Nanosecond differences are too small to take advantage of, that's only 30cm. My guess is that you'd be at least in (or close to) the microsecond range before you'd worry about HFT stepping in front of your orders.

If you're hitting multiple exchanges, then you can take milliseconds and still be fine.


One of the things HFT firms take advantage of is increasing a nanosecond lead into a microsecond (or more) lead by route optimization. If they can get information from one exchange to another faster than the original order, they can effectively trade by looking into the future.

Many firms invest heavily in direct microwave links for paths normally served by fiber because of the speed advantage.


Those microwave routes operate at tens of millisecond advantages over the competing fiber routes.

[edit] Completely wrong comment. The microwave link I was thinking of had a 2 milli advantage over the fiber link.


Speaking from ignorance here but 10s of milliseconds sounds way too high.

This Wikipedia article [1] shows the standard Chicago to NJ connection at 14.5ms roundtrip and the dark fiber line Michael Lewis talks about in Flash Boys at 13ms.

[1]: https://en.wikipedia.org/wiki/Spread_Networks


You're right. The microwave link was ~2 millis faster. Just misremembered. Sorry.


Which is irrelevant here because there is a timed relay server at each exchange.


Microseconds are not enough, because the arbitrage works by the HFT setting the order in one place, and then rushing the arbitrage to the other place.
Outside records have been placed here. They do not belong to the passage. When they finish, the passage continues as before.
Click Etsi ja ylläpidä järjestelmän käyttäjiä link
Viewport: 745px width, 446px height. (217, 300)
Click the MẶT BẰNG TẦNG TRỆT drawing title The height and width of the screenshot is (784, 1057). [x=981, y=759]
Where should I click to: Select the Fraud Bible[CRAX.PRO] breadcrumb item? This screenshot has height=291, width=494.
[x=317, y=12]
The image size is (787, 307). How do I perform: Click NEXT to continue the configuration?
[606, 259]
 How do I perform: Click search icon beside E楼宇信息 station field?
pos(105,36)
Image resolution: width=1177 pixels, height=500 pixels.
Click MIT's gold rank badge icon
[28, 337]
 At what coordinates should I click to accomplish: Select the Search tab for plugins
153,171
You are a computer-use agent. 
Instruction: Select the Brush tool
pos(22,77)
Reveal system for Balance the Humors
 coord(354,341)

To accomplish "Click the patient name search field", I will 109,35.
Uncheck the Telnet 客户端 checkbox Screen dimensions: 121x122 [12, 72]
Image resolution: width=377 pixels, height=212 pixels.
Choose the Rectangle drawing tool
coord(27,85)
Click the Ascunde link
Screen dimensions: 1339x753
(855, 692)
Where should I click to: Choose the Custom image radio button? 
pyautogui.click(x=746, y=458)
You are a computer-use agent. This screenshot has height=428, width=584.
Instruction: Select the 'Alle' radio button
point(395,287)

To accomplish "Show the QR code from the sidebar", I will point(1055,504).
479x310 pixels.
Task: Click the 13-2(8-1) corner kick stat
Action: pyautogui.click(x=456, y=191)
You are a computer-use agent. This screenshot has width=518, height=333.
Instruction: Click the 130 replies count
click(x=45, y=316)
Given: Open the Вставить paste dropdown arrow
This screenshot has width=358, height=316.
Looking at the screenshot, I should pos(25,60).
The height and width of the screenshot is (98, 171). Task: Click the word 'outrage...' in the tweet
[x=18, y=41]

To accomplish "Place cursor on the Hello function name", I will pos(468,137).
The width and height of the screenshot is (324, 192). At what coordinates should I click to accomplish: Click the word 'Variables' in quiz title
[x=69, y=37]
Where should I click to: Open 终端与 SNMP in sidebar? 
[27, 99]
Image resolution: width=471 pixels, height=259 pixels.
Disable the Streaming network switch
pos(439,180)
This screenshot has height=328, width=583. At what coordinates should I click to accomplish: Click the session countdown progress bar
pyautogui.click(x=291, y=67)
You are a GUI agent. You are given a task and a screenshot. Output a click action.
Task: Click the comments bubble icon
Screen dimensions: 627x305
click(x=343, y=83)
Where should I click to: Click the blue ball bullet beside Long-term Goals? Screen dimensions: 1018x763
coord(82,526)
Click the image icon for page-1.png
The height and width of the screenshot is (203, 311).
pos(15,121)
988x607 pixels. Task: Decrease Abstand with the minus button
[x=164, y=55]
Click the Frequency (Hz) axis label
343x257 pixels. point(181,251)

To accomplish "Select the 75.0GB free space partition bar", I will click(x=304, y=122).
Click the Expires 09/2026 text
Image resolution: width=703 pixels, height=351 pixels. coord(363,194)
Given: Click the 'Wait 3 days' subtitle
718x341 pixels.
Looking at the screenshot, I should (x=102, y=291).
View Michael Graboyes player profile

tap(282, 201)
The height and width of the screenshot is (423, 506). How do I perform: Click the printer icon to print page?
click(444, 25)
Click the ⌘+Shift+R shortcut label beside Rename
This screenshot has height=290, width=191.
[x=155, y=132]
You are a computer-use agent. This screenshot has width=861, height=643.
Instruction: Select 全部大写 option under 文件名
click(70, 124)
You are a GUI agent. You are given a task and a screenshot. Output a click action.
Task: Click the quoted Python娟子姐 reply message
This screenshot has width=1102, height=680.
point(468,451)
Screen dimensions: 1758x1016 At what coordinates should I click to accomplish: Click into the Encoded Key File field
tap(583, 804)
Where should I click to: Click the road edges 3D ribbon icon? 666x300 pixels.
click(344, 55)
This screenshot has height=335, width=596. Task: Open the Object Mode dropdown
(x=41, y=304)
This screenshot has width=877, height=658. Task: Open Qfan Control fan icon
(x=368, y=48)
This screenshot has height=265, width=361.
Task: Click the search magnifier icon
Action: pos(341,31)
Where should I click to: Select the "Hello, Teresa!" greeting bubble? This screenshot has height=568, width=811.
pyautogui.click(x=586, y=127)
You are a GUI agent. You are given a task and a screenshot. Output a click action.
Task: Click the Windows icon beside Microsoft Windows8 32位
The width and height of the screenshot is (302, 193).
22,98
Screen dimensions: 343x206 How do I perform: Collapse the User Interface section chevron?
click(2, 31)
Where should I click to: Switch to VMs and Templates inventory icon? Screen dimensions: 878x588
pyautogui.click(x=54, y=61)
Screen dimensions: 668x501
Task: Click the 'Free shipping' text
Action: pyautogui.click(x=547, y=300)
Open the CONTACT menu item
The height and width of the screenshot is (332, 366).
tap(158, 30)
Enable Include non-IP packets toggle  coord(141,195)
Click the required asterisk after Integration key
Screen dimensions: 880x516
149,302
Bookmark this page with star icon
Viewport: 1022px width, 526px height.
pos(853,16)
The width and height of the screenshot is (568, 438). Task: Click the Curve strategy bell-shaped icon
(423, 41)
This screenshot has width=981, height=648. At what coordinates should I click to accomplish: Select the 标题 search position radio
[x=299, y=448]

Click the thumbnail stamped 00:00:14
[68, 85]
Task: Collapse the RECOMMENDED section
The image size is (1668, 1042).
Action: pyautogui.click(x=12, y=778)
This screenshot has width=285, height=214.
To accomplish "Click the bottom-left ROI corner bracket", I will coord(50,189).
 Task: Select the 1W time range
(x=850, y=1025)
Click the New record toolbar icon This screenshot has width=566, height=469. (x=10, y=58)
As long as you're more coordinated than speed of light between the two locations, you're fine.

Also, GPS clocks are cheap and precise, atomic clocks seem gold plating. (Which sometimes is actually necessary in electronics, BTW...)


GPS can fail. Atomic clocks give you a second system to fall back on.

At Google, we use both GPS and atomic clocks for Spanner.


I think the main innovation in Spanner is the notion of Truetime not the atomic/gps clocks though. In fact MSR has come up with something called ClockSI that does global snapshots with a modified NTP I believe.


Yes, I think you are right.


Hardware (e.g. FPGA) autotraders can have sub-microsecond response times.